WHAT IS BEING ASKED —
Work through the data below and copy out every line where "page" is found.

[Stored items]
---
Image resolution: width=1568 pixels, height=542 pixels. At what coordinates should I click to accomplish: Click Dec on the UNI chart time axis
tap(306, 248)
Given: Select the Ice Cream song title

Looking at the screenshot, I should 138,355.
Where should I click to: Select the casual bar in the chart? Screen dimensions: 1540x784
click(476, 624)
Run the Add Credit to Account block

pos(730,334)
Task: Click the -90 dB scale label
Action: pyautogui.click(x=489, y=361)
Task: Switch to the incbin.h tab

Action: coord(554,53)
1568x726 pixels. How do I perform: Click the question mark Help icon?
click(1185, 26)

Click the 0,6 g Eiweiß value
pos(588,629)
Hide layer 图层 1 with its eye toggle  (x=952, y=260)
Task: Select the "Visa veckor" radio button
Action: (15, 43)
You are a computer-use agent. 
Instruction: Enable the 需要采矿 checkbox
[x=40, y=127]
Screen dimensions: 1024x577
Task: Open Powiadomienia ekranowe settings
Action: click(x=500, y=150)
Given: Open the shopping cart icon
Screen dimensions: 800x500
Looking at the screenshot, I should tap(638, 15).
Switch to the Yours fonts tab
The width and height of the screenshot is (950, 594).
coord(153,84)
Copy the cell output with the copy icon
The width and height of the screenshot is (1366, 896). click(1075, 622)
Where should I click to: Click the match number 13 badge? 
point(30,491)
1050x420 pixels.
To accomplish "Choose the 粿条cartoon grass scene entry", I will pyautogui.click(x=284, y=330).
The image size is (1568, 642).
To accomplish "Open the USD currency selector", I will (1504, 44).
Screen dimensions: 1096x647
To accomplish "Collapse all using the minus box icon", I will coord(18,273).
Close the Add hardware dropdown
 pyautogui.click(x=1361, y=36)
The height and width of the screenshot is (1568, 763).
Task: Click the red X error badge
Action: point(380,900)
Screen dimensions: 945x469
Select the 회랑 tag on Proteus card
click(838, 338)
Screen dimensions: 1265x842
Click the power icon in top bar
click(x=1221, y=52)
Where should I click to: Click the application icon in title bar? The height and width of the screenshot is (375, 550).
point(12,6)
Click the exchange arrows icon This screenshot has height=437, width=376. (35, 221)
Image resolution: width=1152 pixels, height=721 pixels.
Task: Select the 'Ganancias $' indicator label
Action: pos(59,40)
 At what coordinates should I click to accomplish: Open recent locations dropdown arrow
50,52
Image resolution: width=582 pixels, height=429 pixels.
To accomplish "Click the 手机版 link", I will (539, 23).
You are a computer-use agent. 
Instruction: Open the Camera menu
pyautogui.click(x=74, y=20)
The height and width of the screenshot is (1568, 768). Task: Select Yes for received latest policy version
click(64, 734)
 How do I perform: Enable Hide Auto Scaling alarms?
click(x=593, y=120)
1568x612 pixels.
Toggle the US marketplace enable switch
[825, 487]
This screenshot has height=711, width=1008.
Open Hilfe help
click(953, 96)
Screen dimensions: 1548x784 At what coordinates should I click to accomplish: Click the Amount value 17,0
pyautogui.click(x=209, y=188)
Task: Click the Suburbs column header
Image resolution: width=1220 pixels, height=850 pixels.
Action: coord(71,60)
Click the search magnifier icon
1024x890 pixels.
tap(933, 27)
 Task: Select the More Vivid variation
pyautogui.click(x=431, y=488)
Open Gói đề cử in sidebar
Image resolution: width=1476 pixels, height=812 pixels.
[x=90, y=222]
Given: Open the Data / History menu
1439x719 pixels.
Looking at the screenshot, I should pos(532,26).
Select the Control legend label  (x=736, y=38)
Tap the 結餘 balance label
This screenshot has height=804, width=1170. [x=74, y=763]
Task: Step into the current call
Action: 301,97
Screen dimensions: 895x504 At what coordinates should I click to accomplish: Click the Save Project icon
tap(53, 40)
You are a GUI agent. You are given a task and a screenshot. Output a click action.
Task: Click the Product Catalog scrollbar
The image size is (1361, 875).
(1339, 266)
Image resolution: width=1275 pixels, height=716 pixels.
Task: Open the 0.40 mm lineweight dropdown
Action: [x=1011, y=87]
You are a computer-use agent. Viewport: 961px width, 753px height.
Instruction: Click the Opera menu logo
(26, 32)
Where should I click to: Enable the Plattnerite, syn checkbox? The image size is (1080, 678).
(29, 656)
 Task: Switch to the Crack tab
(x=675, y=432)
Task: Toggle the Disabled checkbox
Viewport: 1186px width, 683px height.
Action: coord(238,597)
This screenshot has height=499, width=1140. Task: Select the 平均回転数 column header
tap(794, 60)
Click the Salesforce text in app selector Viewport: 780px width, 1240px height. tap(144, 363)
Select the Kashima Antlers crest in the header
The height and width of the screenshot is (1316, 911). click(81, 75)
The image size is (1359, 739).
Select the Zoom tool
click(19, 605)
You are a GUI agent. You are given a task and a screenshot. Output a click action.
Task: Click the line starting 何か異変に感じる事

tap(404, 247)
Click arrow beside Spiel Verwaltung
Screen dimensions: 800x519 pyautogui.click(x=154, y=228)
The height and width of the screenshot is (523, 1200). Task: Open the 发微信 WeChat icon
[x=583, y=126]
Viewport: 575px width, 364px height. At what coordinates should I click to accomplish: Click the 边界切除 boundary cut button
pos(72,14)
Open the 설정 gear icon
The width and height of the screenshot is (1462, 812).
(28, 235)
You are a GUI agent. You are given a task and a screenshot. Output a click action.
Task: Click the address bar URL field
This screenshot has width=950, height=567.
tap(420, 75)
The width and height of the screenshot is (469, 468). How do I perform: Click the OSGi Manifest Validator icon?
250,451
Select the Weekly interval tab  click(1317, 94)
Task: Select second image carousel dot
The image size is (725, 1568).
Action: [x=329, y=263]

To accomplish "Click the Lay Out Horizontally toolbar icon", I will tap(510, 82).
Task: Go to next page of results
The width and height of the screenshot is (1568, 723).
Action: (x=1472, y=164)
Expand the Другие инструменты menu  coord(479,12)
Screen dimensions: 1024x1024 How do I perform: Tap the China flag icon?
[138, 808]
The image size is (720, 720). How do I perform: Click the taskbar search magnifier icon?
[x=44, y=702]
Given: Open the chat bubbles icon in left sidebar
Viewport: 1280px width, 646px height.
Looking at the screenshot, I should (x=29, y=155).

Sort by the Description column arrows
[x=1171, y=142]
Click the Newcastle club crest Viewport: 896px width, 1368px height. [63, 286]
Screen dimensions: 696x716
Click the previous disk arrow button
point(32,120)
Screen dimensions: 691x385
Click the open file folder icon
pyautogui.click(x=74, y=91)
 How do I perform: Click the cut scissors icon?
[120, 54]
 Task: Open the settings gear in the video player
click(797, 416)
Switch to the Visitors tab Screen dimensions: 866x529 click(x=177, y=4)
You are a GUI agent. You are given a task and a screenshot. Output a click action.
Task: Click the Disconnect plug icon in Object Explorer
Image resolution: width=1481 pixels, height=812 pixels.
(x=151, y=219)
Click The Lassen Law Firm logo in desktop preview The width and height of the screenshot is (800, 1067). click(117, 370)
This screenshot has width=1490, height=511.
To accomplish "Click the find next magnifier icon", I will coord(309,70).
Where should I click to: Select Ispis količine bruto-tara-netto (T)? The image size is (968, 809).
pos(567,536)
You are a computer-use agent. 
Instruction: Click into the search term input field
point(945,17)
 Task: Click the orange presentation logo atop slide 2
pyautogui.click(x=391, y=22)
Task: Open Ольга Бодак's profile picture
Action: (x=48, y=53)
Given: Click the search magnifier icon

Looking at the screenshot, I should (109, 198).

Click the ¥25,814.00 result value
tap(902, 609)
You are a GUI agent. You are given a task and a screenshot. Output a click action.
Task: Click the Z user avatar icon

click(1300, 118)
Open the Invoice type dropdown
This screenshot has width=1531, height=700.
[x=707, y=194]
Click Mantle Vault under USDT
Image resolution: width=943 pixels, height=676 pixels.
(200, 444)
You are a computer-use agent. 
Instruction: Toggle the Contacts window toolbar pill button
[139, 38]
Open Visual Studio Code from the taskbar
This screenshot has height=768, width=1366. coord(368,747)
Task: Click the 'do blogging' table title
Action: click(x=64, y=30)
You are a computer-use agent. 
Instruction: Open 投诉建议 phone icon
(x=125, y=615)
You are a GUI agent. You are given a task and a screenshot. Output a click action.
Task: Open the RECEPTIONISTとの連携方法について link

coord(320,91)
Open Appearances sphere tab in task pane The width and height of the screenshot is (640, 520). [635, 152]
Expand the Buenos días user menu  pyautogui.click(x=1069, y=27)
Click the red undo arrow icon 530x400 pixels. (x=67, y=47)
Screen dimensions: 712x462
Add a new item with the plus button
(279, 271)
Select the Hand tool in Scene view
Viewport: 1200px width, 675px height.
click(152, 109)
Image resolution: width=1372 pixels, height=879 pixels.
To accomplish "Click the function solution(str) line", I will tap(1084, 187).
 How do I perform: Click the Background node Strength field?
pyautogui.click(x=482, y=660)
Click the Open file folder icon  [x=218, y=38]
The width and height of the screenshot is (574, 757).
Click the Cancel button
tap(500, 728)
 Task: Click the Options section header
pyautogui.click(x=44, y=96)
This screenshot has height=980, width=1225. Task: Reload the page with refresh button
---
TASK OUTPUT —
Task: Go to next page of results
This screenshot has height=980, width=1225. Task: Reload the page with refresh button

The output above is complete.